> **Stated task A**: Reproduce word for word the part of the Keystone pagination thread that opens with the words containing "Unfortunately every API" and closes with "query_string: page (optional)".
> **Stated task B**: Carry the Keystone pagination thread forward from the point where it stops.

[openstack-dev] [keystone] Pagination

Henry Nash henryn at linux.vnet.ibm.com
Tue Aug 13 15:43:44 UTC 2013


On 13 Aug 2013, at 16:03, Dolph Mathews wrote:

> 
> On Tue, Aug 13, 2013 at 3:10 AM, Henry Nash <henryn at linux.vnet.ibm.com> wrote:
> Hi
> 
> So few comebacks to the various comments:
> 
> 1) While I understand the idea that a client would follow the next/prev links returned in collections, I wasn't aware that we considered 'page'/'per-page' as not standardized. We list these explicitly throughout the identity API spec (look in each List 'entity' example).
> 
> They were essentially relics from a very early draft of the spec that were thoughtlessly copy/pasted around (I'm guilty of this myself)... they were recently cleaned up and removed from the spec.

Unfortunately every API list call in the spec (e.g. Users, Groups, Projects, Domains etc.) have the following in their list of items supported for query:

query_string: page (optional)
query_string: per_page (optional, default 30)

Are you suggesting that both are driver dependant, or just the 'page' item?  I assume it can't be both - otherwise a client would need to specify page size differently based on the driver in use.

>  
> How I imagined it would work would be:
> 
> a) If a client did not include 'page' in the url we would not paginate
> 
> Make that a deployment option? per_page could simply default to a very high value.
>  
> b) Once we are paginating, a client can either build the next/prevs urls themselves if they want (by incrementing/decrementing the page number), or just follow the next/prev links (which come with the appropriate 'page=x' in them) returned in the collection which saves them having to do this.
> 
> I'm obviously very opposed to this because it unreasonably forces a single approach to pagination across all drivers.

So I can see the advantage of not having to do that - although I guess the counter argument is that it is the job of a driver to map non-specific apis to a particular implementation based on the the underlying technology.  You could consider page definitions as just part of the api url to be mapped (at least that's how I had been thinking about it to date).  The pro of using standardized terms is that we can support a mixture of clients that do and do not support pagination (since we can infer if they support pagination based on whether they specify 'page' in the query string).

>  
> c) Regarding implementation, the controller would continue to be able to paginate on behalf of drivers that couldn't, but those paginate-aware drivers would take over that capability (and indicate this to the controller the state of the pagination so that it can build the correct next/prev links)

> **Data section**:
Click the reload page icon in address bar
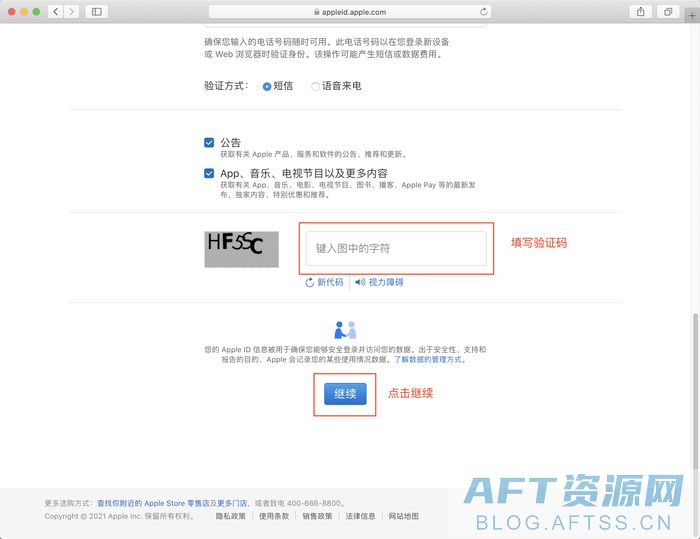This screenshot has height=539, width=700. click(484, 12)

> **Answer A**:
Unfortunately every API list call in the spec (e.g. Users, Groups, Projects, Domains etc.) have the following in their list of items supported for query:

query_string: page (optional)

> **Answer B**:
> 
> 2) On the subject of huge enumerates, options are:
> a) Support a backend manager scoped (i.e. identity/assignent/token) limit in the conf file which would be honored by drivers.  Assuming that you set this larger than your pagination limit, this would make sense whether your driver is paginating or not in terms of minimizing the delay in responding data as well as not messing up pagination.  In the non-paginated case when we hit the limit, should we indicate this to the client?  Maybe a 206 return code?  Although i) not quite sure that meets http standards, and ii) would we break a bunch of clients by doing this?
> 
> I'm not clear on what kind of limit you're referring to? A 206 sounds unexpected for this use case though.
>  
> b) We scrap the whole idea of pagination, and just set a conf limit as in 2a).  To make this work of course, we must implement any defined filters in the backend (otherwise we still end up with today's performance problems - remember that today, in general,  filtering is done in the controller on a full enumeration of the entities in question).  I was planning to implement this backend filtering anyway as part of (or on top of) my change, since we are holding (at least one of) our hands behind our backs right now by not doing so.  And our filters need to be powerful, do we support wildcards for example, e.g. GET /users?name = fred*  ?
> 
> There were some discussions on this topic from about a year ago that I'd love to continue. I don't want to invent a new "language," but we do need to settle on an approach that we can apply across a wide variety of backends. That probably means keeping it very simple (like your example). Asterisks need to be URL encoded, though. One suggestion I particularly liked (which happens to avoid claiming perfectly valid characters - asterisks - as special characters) was to adopt the syntax used in the django ORM's filter function:
> 
>   ?name__startswith=Fred
>   ?name__istartswith=fred
>   ?name__endswith=Fred
>   ?name__iendswith=fred
>   ?name__contains=Fred
>   ?name__icontains=fred
> 
> This probably represents the immediately useful subset of parameters for us, but for more:
> 
>   https://docs.djangoproject.com/en/dev/topics/db/queries/
> 
>  
> Henry
> 
> On 13 Aug 2013, at 04:40, Adam Young wrote:
> 
>> On 08/12/2013 09:22 PM, Miller, Mark M (EB SW Cloud - R&D - Corvallis) wrote:
>>> The main reason I use user lists (i.e. keystone user-list) is to get the list of usernames/IDs for other keystone commands. I do not see the value of showing all of the users in an LDAP server when they are not part of the keystone database (i.e. do not have roles assigned to them). Performing a “keystone user-list” command against the HP Enterprise Directory locks up keystone for about 1 ½ hours in that it will not perform any other commands until it is done.  If it is decided that user lists are necessary, then at a minimum they need to be paged to return control back to keystone for another command.
>>> 
>> 
>> We need a way to tell HP ED to limit the number of rows, and to do filtering.
>> 
>> We have a bug for the second part.  I'll open one for the limit.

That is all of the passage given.